If I were to tell you that Wimbledon is a sweet little movie, would you think I meant that as a compliment?
It's a romantic comedy set in the world of tennis, a sport where you have to sit there, silent and stone-faced through a long tense volley, waiting until the action ends before you can crack a vocal cord. Typical tennis joke: Some guy with his back turned gets beaned in the head by a stray serve. And let's not forget just how very romantic tennis can be: There's Andy Roddick and his pop-star jailbait du jour, or Andre Agassi, John McEnroe and their actress/ex-wives.
Directed by Richard Loncraine, who made the World War II version of Richard III, Wimbledon revolves around the incredible comeback of Peter Colt (Paul Bettany), an Englishman ranked 119th on the pro tennis circuit. He once got as high as 11, and he won a few trophies back in his day. But now he's 32, ancient in his sport, and about to settle into a job as a tennis pro at a country club for snobs and crones.
While taking one last run at his country's grandest tennis title, he begins a casual affair with Lizzie Bradbury (Kirsten Dunst), an American comer who's a favorite to win the women's tourney, and who lives her life brashly ("no embarrassment, no fear"). Truth is, she begins an affair with him, and it invigorates his game. But when her vigilant father (Sam Neill) questions her devotion to victory, she cuts Peter off -- and he braves the bark of a watchful English sheepdog to get her back.
Been there, done that, you should be thinking.
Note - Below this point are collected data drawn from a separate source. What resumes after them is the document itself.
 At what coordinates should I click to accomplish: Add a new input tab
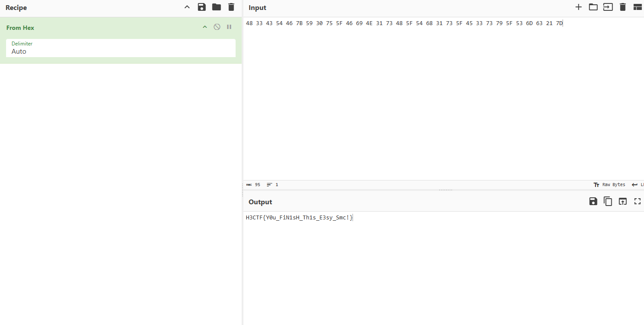point(578,7)
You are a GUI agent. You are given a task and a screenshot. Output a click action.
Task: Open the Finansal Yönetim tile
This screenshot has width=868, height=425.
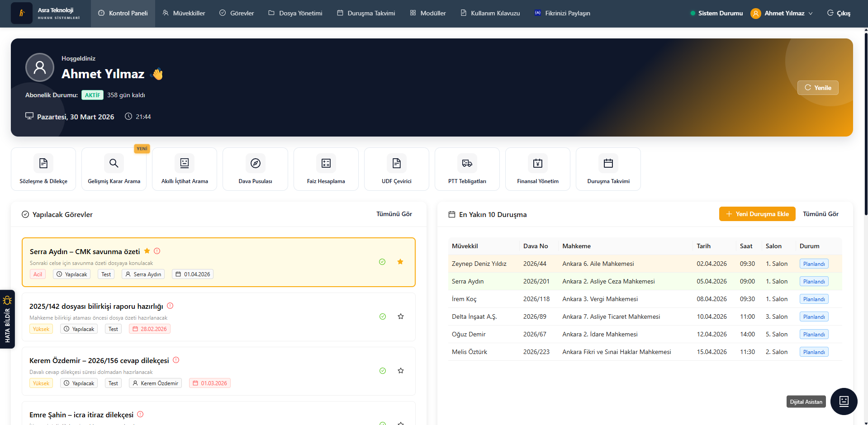537,169
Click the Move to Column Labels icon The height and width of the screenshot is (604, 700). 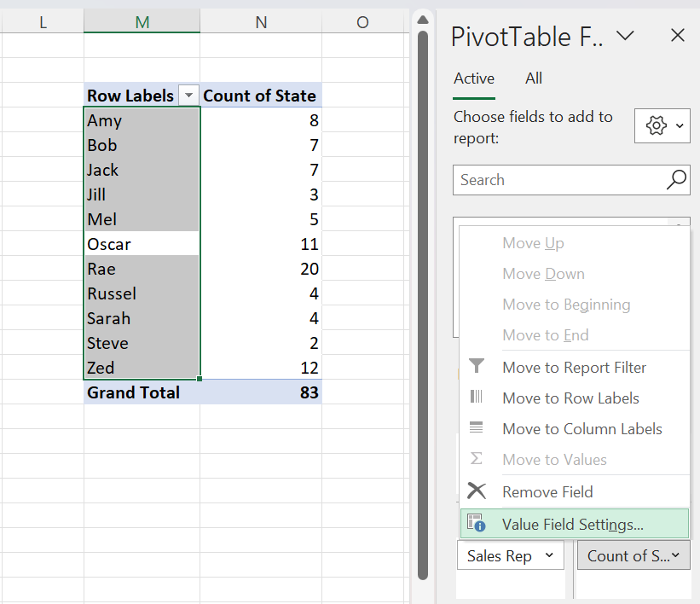(477, 428)
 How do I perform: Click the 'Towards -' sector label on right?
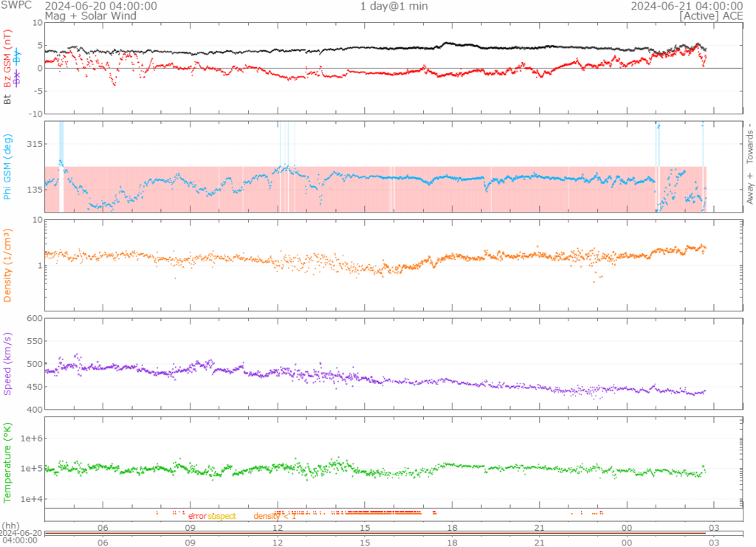(749, 142)
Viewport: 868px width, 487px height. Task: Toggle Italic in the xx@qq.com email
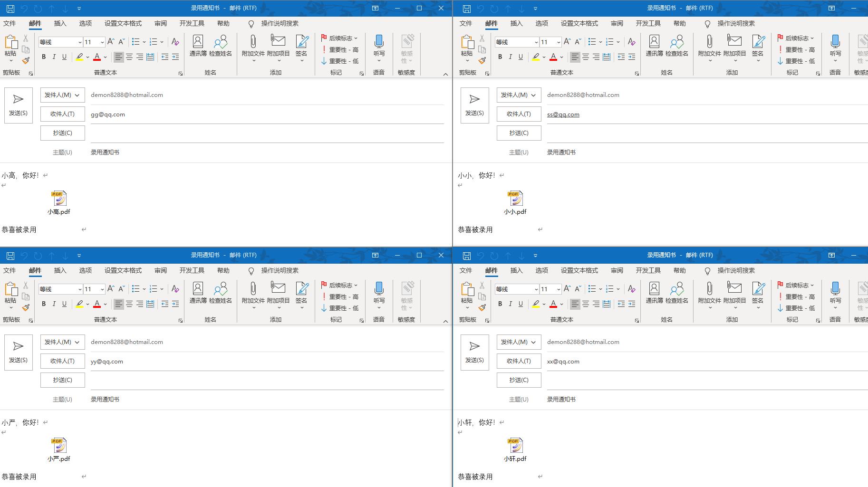[x=510, y=304]
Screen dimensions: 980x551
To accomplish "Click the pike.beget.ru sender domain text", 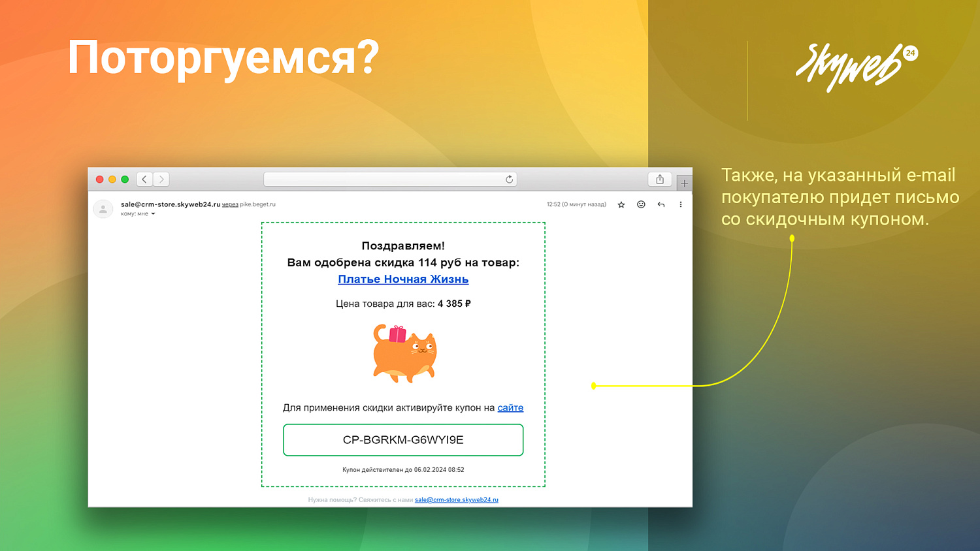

So why do it again for a fleet 90 minutes, barely enough time for the movie's abstemious script to explore a sampler of subplots that desperately want to serve up an affable comic buffet? Peter has wealthy feuding parents (Dad's taken to a tree house behind their English country garden), a prodigal kid brother who uses Peter's rising fame to score a blond birdie, and a hotshot American agent (Jon Favreau) who starts taking his calls again. It's all boiled down, like gruel, to a sort of highlights reel of what you sense was once a longer movie.
Bettany (A Beautiful Mind) is blithely charming and rather adroit at the movie's modest wit, which goes more for smiles than laughs, or which only gets smiles. (Its "English" humor and colloquialisms are dully generic, possibly because two American TV writers wrote the screenplay). As for Dunst, I still can't decide whether her nasal voice and her tendency to slur her words is charmingly natural or just bad acting. Either way, she has a great big smile, and she seems totally sincere, if slightly leaden, in her romantic joie de vivre.